Omg thats too small for a clean out cage, I would hesitate to use it for a carrier, I take it youve messaged them


----------



## Guest (Jun 20, 2011)

Look how low the water bottle is too.

Doubt the poor thing can get to it.

Arh, stuff like this disgusts me!


----------



## niki87 (Nov 18, 2009)

IrishSetter said:


> Now that is just *totally* unacceptable. :cursing: hmy:


Agreed 



myzoo said:


> omg!!!!!!!!!!!!   what the hell is a piggie doing in a cage that size its bare big enough for a hammie never mind a piggie  .
> is this another preloved add niki. its sad isnt it how these morons keep animals .thanks for sharing niki can you send me a link i would love to have a word with the advertiser :nono:


Will PM a link hun!! Is Gumtree 



thedogsmother said:


> Omg thats too small for a clean out cage, I would hesitate to use it for a carrier, I take it youve messaged them


I most certainly have done! Makes me sad really!


----------



## purple_x (Dec 29, 2010)

Oh the poor little thing, looks like he can barely turn around in there 
What are people thinking when they keep animals in prisons like that.

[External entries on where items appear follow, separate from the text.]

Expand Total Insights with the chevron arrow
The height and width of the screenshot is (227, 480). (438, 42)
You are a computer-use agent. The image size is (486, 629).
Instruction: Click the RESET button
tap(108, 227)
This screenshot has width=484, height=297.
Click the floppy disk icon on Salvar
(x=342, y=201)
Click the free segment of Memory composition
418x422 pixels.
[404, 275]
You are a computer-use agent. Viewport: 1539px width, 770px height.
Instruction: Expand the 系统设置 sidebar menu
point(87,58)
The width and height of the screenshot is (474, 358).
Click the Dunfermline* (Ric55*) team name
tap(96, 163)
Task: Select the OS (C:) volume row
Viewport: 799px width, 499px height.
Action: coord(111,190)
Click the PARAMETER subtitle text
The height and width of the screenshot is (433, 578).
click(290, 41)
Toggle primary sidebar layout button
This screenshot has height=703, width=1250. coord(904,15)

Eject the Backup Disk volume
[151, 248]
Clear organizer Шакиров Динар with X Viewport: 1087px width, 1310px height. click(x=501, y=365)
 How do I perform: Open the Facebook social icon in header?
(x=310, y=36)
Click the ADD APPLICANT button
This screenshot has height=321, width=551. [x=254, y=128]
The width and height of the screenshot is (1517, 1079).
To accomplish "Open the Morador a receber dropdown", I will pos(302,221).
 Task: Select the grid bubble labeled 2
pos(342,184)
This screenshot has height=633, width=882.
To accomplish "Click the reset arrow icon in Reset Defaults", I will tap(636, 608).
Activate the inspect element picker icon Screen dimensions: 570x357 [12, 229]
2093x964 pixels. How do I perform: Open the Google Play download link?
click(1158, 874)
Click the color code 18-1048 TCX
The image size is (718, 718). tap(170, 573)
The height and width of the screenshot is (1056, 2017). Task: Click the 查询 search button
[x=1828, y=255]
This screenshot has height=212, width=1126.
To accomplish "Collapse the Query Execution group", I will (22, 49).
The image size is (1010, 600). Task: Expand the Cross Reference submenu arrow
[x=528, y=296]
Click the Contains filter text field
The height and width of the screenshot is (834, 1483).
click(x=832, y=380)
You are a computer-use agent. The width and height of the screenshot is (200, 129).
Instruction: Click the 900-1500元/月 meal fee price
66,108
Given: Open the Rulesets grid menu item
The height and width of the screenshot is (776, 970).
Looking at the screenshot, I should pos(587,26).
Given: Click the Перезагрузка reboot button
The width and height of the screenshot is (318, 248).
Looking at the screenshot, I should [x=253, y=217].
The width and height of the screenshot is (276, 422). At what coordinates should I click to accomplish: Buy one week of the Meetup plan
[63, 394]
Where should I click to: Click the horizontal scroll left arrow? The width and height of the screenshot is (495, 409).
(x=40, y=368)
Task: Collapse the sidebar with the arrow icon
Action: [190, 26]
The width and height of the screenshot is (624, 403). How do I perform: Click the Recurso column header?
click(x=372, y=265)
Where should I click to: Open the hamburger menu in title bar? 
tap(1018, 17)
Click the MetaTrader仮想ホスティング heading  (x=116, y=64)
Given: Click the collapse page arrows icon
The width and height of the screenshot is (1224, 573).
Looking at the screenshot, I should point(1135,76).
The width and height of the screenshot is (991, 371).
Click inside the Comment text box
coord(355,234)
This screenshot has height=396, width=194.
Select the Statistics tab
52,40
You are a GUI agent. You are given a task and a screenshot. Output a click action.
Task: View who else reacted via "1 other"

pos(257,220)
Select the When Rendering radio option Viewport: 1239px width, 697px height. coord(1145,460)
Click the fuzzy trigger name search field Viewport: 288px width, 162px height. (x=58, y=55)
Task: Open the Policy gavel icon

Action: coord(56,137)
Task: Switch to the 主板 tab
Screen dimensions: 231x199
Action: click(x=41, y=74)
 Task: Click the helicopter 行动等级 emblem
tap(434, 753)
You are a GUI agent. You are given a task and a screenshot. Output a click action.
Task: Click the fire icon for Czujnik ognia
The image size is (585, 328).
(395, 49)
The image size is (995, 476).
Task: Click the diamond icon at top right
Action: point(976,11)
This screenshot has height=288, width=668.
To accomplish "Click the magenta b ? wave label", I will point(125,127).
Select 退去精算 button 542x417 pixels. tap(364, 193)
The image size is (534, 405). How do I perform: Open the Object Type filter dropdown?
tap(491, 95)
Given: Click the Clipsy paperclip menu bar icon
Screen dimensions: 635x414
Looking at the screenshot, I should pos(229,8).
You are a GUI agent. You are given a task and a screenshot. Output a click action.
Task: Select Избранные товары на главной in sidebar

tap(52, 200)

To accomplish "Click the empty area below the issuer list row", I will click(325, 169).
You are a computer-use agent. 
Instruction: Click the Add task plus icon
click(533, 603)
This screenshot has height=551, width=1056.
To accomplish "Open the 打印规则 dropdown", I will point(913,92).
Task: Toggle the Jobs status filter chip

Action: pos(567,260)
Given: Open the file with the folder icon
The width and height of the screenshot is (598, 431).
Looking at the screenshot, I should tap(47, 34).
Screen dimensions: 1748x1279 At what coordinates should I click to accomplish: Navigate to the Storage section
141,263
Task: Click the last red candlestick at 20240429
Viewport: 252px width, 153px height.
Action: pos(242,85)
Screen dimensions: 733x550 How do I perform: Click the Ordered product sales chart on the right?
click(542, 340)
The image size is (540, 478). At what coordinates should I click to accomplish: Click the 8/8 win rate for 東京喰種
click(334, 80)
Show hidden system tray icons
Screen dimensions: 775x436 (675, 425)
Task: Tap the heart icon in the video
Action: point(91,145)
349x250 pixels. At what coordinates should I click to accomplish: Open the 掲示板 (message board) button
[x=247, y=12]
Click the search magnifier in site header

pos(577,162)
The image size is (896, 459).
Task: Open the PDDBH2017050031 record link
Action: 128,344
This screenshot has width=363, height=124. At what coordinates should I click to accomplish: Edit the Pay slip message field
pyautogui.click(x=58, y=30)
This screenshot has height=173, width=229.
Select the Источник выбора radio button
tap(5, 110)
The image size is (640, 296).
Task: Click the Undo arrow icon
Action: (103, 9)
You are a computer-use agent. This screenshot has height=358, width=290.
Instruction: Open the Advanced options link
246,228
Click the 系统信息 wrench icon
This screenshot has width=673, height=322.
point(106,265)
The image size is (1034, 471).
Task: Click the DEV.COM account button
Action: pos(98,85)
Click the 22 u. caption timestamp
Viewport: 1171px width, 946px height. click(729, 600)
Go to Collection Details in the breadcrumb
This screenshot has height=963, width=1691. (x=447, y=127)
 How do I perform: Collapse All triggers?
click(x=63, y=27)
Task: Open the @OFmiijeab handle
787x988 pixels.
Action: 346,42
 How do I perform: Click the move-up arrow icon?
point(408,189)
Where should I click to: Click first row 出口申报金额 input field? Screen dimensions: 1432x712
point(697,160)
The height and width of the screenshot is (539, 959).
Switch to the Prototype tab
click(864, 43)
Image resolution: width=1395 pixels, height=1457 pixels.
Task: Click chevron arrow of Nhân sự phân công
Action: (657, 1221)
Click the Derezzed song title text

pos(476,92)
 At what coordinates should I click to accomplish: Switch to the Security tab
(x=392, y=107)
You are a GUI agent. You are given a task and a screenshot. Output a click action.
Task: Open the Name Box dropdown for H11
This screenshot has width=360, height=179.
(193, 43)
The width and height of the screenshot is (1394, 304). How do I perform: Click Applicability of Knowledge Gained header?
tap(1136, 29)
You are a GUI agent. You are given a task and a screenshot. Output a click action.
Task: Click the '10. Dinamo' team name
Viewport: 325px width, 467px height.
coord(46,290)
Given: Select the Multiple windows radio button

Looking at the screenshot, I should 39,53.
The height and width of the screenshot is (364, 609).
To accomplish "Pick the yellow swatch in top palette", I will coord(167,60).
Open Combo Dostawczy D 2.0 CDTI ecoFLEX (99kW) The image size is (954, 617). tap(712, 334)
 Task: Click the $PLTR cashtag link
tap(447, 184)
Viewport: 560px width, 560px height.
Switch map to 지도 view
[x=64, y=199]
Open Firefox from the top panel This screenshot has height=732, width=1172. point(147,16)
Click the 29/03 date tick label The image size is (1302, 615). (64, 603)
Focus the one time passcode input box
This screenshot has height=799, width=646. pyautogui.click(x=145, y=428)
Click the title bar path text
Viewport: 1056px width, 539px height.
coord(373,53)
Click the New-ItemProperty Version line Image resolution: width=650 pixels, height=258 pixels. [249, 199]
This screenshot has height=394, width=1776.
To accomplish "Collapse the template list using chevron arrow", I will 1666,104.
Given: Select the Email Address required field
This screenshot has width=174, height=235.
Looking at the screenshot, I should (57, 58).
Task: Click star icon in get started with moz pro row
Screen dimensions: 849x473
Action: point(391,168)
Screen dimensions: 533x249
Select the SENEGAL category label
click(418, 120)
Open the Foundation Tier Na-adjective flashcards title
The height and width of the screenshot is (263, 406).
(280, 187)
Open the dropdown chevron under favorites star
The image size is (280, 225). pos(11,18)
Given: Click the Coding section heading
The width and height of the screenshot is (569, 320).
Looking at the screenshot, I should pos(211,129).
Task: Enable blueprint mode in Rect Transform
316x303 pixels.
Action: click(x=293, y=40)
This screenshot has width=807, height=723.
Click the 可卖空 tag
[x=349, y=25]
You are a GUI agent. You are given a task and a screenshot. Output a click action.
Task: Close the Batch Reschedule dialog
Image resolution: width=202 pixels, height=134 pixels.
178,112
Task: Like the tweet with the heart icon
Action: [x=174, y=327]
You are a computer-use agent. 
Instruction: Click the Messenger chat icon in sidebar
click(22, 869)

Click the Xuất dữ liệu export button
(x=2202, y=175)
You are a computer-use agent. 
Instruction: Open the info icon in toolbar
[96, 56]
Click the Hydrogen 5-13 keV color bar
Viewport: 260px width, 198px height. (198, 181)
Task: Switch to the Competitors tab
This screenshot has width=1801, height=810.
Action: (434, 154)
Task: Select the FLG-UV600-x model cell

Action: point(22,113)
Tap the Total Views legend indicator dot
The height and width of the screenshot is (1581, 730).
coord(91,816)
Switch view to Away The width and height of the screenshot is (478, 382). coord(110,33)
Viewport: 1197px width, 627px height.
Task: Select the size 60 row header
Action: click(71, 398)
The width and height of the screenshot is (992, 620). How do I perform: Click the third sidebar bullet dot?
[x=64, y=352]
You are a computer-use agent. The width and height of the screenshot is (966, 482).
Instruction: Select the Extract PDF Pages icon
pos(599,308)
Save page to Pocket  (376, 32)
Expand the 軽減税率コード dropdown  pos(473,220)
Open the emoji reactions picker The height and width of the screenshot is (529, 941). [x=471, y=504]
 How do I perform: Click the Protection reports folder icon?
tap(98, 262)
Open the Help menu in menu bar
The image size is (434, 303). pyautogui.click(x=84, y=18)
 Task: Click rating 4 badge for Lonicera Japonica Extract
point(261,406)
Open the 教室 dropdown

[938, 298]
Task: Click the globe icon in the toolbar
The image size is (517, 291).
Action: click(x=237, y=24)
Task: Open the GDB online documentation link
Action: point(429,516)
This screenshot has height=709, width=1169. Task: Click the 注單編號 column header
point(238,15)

I hope someone can rescue him and give him the life he deserves.


----------



## SophieCyde (Oct 24, 2010)

thats awful:nonod:

poor little chap , do you know whereabouts he is?


----------



## niki87 (Nov 18, 2009)

SophieCyde said:


> thats awful:nonod:
> 
> poor little chap , do you know whereabouts he is?


Yeah Bradford


----------



## hope (May 25, 2011)

oh my god poor little thing


----------



## bulldog200 (Mar 14, 2011)

Disgusting 
My chinese hamster lives in a cage 3 times bigger than that ,if i had more space i would take the poor thing in


----------



## Lil Miss (Dec 11, 2010)

oh my god, that poor poor pigger  i have 2 of those cages, i got them free, they make great carry cages, but that is all


----------



## zany_toon (Jan 30, 2009)

Not even my single mice live in a cage as small as that!! Poor thing


----------



## magpie (Jan 3, 2009)

It's being *kept* in that thing????! Words fail me


----------



## noushka05 (Mar 28, 2008)

:mad5::mad5::mad5::mad5::mad5:


----------



## Pomegranate (Nov 15, 2009)

I wouldn't put a hamster in that, let alone a guinea pig.  I hope it finds a better home.


----------



## Guest (Jun 21, 2011)

OMG, that is disgusting 
I have one of those as a carry cage for the rats for vet visits but would never use it for a permanent cage :nonod:


----------



## manic rose (Mar 12, 2011)

why on earth do they think a cage that would be considered too small for hamsters by most people is acceptable for a guinea pig?!


----------



## thedogsmother (Aug 28, 2008)

manic rose said:


> why on earth do they think a cage that would be considered too small for hamsters by most people is acceptable for a guinea pig?!


I dont suppose they give the poor thing a thought once they put it back in its cage, too many people think of pets like they are toys, get them out, play with them, put them back in their boxes and thats about it, when they get boring you can always get rid of them cant you


----------



## niki87 (Nov 18, 2009)

I had a reply...



> The person at the pet shop said it was the right size I've never kept one before so I believed him. It spends most days in the garden anyway and spends nights in the cage


Stupid petshops!!!! Though I don't see this as a real excuse...means no research was done before buying!!


----------



## LostGirl (Jan 16, 2009)

Shame poor thing


----------



## manic rose (Mar 12, 2011)

niki87 said:


> Stupid petshops!!!! Though I don't see this as a real excuse...means no research was done before buying!!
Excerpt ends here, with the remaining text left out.